# Advice on small fridges



## Taxsaver (Jun 7, 2009)

I've just moved in a bedroom in a house. I would like to have a small fridge in my bedroom. I've seen a few at Zellers for $100 and $200. The main issue beside the size is the noise. Any advice on that particular issue? Thanks.


----------



## the-royal-mail (Dec 11, 2009)

My suggestion would be to check websites such as usedvancouver.com or the like. All sorts of stuff like this being sold for cheap. If you do end up buying at retail, try to get it from somewhere that will deliver it for you. You'll need a larger vehicle and a couple strong hands to help you move that thing personally. They also consume quite a bit of power. That's all I know.


----------



## Addy (Mar 12, 2010)

I agree with TRM, used is the way to go. Or you could buy from Costco... no hassle returns. If you are considering a small fridge you may want to check Sears for sales, or scratch and dent.. besides, who cares if a dent is in it as long as it works fine?


----------



## Sherlock (Apr 18, 2010)

the-royal-mail said:


> try to get it from somewhere that will deliver it for you. You'll need a larger vehicle and a couple strong hands to help you move that thing personally. They also consume quite a bit of power. That's all I know.

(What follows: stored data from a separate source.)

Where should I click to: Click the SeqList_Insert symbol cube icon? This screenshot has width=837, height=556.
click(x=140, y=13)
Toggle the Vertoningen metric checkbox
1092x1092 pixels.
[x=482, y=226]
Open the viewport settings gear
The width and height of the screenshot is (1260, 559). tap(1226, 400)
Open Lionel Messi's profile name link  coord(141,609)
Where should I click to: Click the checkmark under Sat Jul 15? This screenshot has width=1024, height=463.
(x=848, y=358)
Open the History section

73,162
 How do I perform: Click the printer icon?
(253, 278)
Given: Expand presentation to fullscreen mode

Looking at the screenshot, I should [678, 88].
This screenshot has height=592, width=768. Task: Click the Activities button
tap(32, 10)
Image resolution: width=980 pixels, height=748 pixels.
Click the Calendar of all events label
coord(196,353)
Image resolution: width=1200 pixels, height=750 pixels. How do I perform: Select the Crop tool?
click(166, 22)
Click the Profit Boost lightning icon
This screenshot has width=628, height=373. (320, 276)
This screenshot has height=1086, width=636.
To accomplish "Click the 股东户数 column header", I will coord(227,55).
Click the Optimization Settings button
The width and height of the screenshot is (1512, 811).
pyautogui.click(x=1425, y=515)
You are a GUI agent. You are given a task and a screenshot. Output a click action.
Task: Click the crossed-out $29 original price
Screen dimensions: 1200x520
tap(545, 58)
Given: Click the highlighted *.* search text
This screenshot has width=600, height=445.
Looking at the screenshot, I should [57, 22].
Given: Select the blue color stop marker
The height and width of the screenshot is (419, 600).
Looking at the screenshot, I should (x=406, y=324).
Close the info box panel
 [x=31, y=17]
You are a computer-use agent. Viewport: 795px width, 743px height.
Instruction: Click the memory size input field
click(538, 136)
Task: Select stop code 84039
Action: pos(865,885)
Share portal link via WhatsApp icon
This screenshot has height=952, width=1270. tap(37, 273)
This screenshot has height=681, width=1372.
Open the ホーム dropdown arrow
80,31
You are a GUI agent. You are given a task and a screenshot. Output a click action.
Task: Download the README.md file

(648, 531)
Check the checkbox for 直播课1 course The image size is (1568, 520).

They're not that heavy and should easily fit in the trunk if the backseat folds down. Mine came with a pamphlet that claims it uses 330 kWh/year. I think that's $30/year?

I bought one for about $180 when I first moved out of my parents' house and was renting a room and didn't want to share the fridge in the kitchen because my roommates didn't keep it clean enough for my liking. Now that I got my own apartment and don't need it anymore I tried selling it on kijiji for $130 but kept getting very lowball offers (like $70) so decided to just keep it.


----------



## brad (May 22, 2009)

Taxsaver said:


> The main issue beside the size is the noise.


I have a friend in Vermont who hates the sound of a refrigerator so much that he actually doesn't have one at all. In winter he keeps perishables out on his porch and in summer he keeps a cooler in the kitchen that he fills with ice bought at the gas station.

The cooler might work depending on what you need the fridge for. If you're renting a room in a house, you could use the owner's fridge to freeze those little cooler blocks, which will keep a good well-insulated cooler cold for a couple of days before you need to freeze them again.


----------



## Cal (Jun 17, 2009)

brad said:


> I have a friend in Vermont who hates the sound of a refrigerator so much that he actually doesn't have one at all. In winter he keeps perishables out on his porch and in summer he keeps a cooler in the kitchen that he fills with ice bought at the gas station.
> 
> The cooler might work depending on what you need the fridge for. If you're renting a room in a house, you could use the owner's fridge to freeze those little cooler blocks, which will keep a good well-insulated cooler cold for a couple of days before you need to freeze them again.


Ok...I'll bite. 

What does your friend keep in the big space in his kitchen where his fridge is supposed to be?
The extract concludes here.